The issue will come back in a big way if solar PV becomes truly mainstream, at which point all states will basically end up with no choice other than to introduce a "Network Charge" (as it was known) or similar at a fixed, flat rate. In very rough terms, expect to pay $200 a quarter without turning anything on at today's likely rates plus a unit rate that is perhaps 10 - 15c a kWh or somewhere in that order. The actual rate was about $100 per quarter back in the mid-90's with a 6.6c unit rate (even lower for heating or off-peak) and I'm just roughly scaling up from there.

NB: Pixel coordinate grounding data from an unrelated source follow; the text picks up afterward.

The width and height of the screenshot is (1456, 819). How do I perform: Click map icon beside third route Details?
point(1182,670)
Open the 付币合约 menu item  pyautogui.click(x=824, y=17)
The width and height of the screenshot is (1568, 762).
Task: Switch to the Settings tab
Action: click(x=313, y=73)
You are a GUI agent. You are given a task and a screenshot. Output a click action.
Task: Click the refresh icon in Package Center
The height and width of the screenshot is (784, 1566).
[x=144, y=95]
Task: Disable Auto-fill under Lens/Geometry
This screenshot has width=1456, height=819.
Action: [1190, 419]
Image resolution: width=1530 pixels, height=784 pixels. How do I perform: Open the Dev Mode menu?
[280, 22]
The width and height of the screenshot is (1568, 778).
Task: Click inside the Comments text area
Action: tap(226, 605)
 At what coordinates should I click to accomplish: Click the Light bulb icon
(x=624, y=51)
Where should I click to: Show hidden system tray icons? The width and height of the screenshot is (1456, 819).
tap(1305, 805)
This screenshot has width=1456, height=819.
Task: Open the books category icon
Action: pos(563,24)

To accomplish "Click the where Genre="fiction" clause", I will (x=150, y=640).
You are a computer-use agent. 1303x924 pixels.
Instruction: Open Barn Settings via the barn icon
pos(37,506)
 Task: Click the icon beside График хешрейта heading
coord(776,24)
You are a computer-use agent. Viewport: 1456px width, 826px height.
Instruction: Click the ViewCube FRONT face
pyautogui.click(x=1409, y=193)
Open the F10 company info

The issue was hotly debated in Tas at the time and there are countless reports, submissions and the like relating to it. The charge is legit in that the costs are real, but it became pretty clear that those who benefit from recovery via a consumption charge (mostly shacks, single people at work all day etc) are a big enough group to be of political significance.
I have solar PV (2.88 KW) on my house but I'm well aware that there's a lot of economic issues here and that it's not at all straightforward in an environment where energy flows in two directions and the supplier has no certainty that the consumer will have a reasonable level of consumption.